● Data records

*** Begin section ***

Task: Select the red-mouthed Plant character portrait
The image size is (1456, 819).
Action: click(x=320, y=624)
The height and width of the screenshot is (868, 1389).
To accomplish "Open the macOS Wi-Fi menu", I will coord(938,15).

*** End section ***
*** Begin section ***

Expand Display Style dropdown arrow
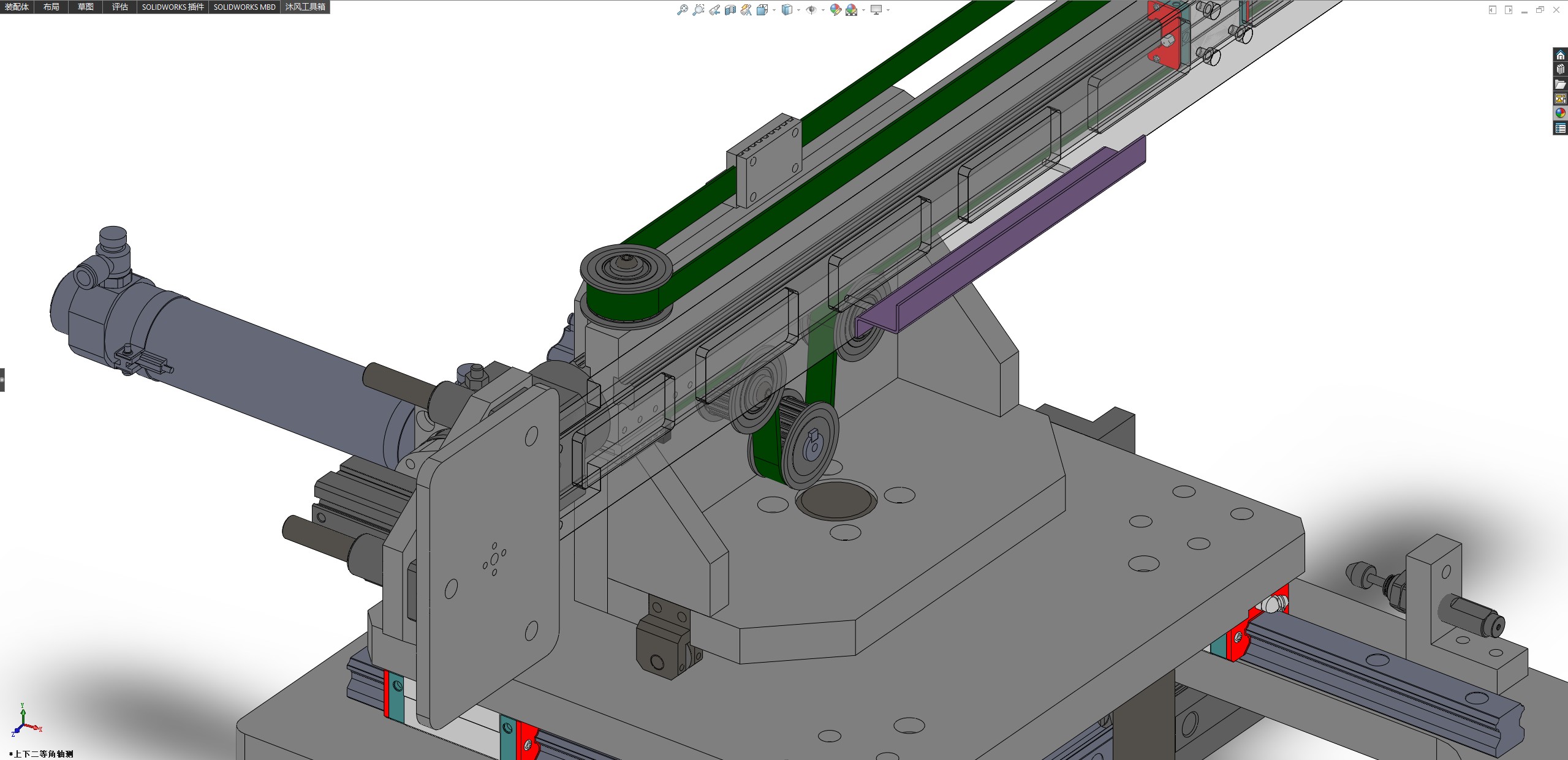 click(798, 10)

*** End section ***
*** Begin section ***

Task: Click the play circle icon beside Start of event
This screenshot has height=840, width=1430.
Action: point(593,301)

*** End section ***

Return all lines from the data above with "Task" in them.

Task: Select the red-mouthed Plant character portrait
Task: Click the play circle icon beside Start of event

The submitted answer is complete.